Айрин ждала. Прислушивалась. Спустила ноги, посидела на краю кровати, приводя кровь в движение. В комнате был большой камин, где ничего не горело; над ним голая каминная полка. Два окна в торце были разделены пополам стойками. Неверной походкой, хватаясь за металлические изножья кроватей, она подошла к торцу, выглянула.
Снаружи под окнами был сланцевый карниз, внизу маленький дворик. Посреди дворика стоял столб – железный? – с которого свисали цепи. Дальше, за кирпичным забором, над белой толщей мягкого снега чернели, плавными изгибами устремляясь вдаль, телефонные провода. Из двери, которой она не видела, вышел мальчик в варежках, в шапочке с помпоном и в подпоясанном пальтишке. В руках у него была чашка или мисочка. Он осторожно сделал несколько шагов в сторону столба, а затем рассыпал содержимое чашки по снегу, как семена. Он, поняла она, кормил птиц, но птиц пока видно не было.
Машина была пурпурная, как баклажан, это был наливной, изобильный пурпур, пурпурная поверхность над пурпурной глубиной; впрочем, кто-то эту глубину промерил, возможно, ребром монеты, оставив на капоте с водительской стороны процарапанные линии. Надо было смотреть со стороны кабины, чтобы понять, что эти линии складываются в виселицу.

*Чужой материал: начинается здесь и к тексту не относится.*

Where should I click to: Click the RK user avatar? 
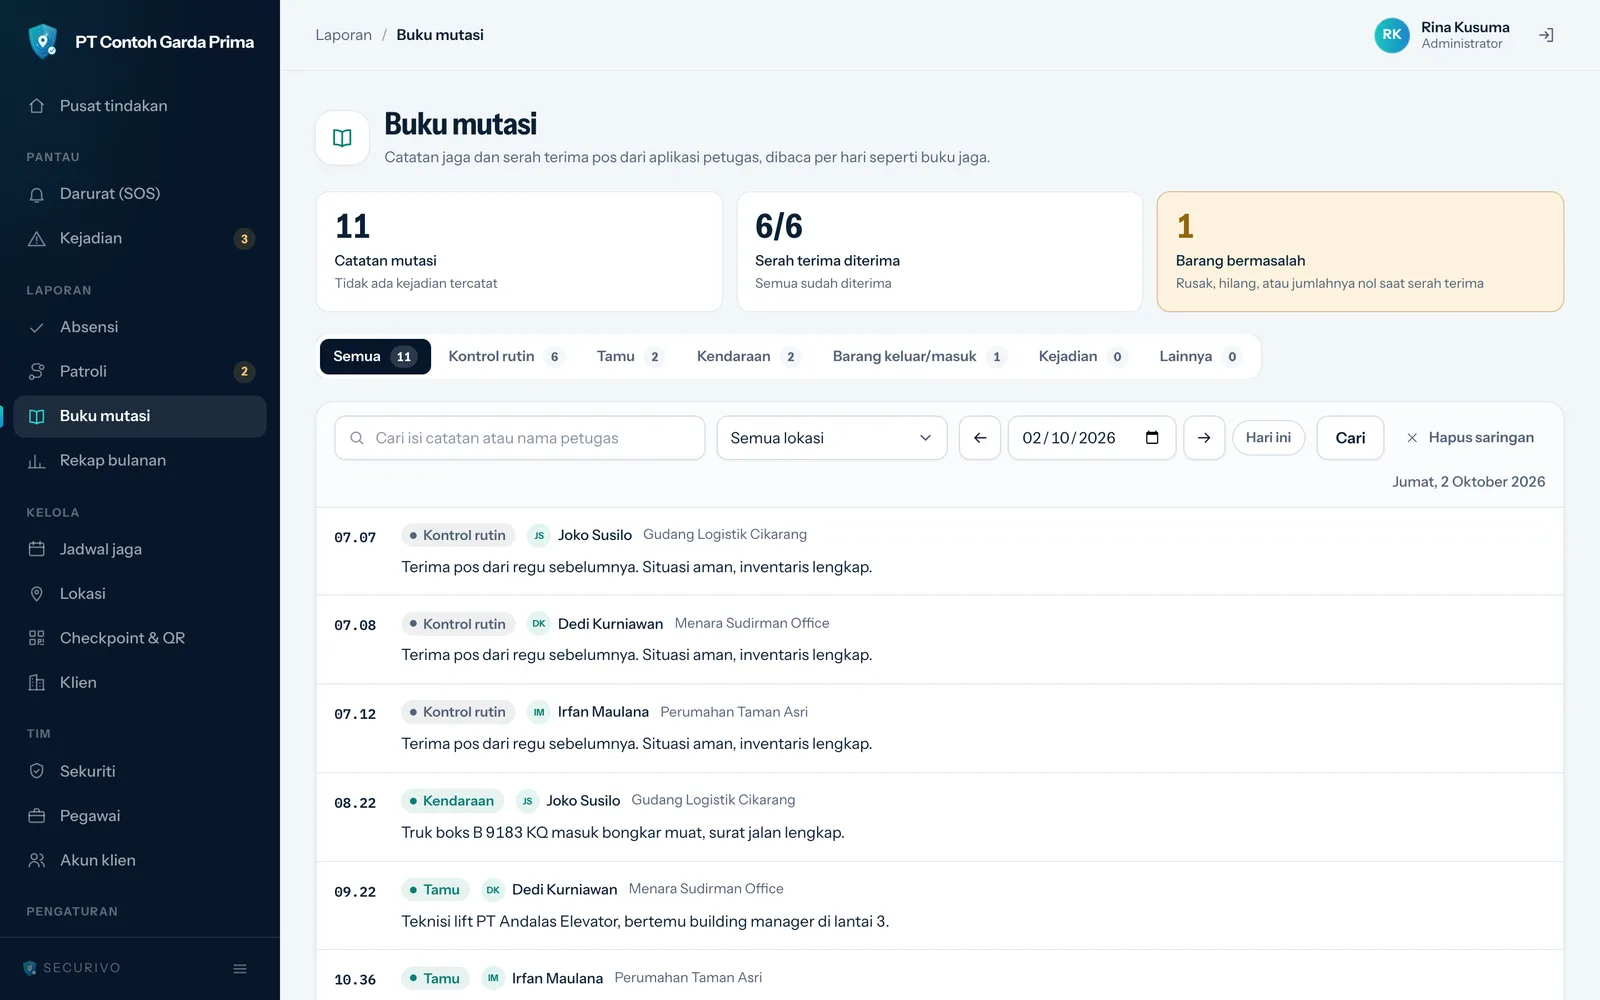pyautogui.click(x=1391, y=35)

– Ага, – сказал Чарли. – Какой-то мамзер.
– Мамзер?
– Ну, пишер[63].
– Ой-вей! – сказал Билл.
Воображаемая еврейская жизнь брата… это он тоже забыл – или просто отодвинул подальше. Началось, когда они были подростками, но почерпнул он все, должно быть, из книжек и фильмов, потому что дома никакого идиша не водилось, разве, может быть, где-то в недрах больших шкафов, стоявших наподобие камней Стоунхенджа у стен некоторых комнат: семья, пережидающая облаву. Впрочем, нет, Билл знал, чтó в этих шкафах: кипы старых газет, сложенные светомаскировочные шторы, сломанные приспособления (в одном шкафу – пылесос двадцатых годов, похожий на останки маленького травоядного динозавра), пазлы с тысячей кусочков моря от маминых родителей – коробки, которые приходили почтой каждое Рождество и ни разу не открывались. Идиш брата был деланым. Чарли весь состоял из такого. Он сказал им однажды, что хочет стать актером. Никто не обратил ни малейшего внимания, но это, возможно, подошло бы ему лучше, чем быть сборщиком квартплаты.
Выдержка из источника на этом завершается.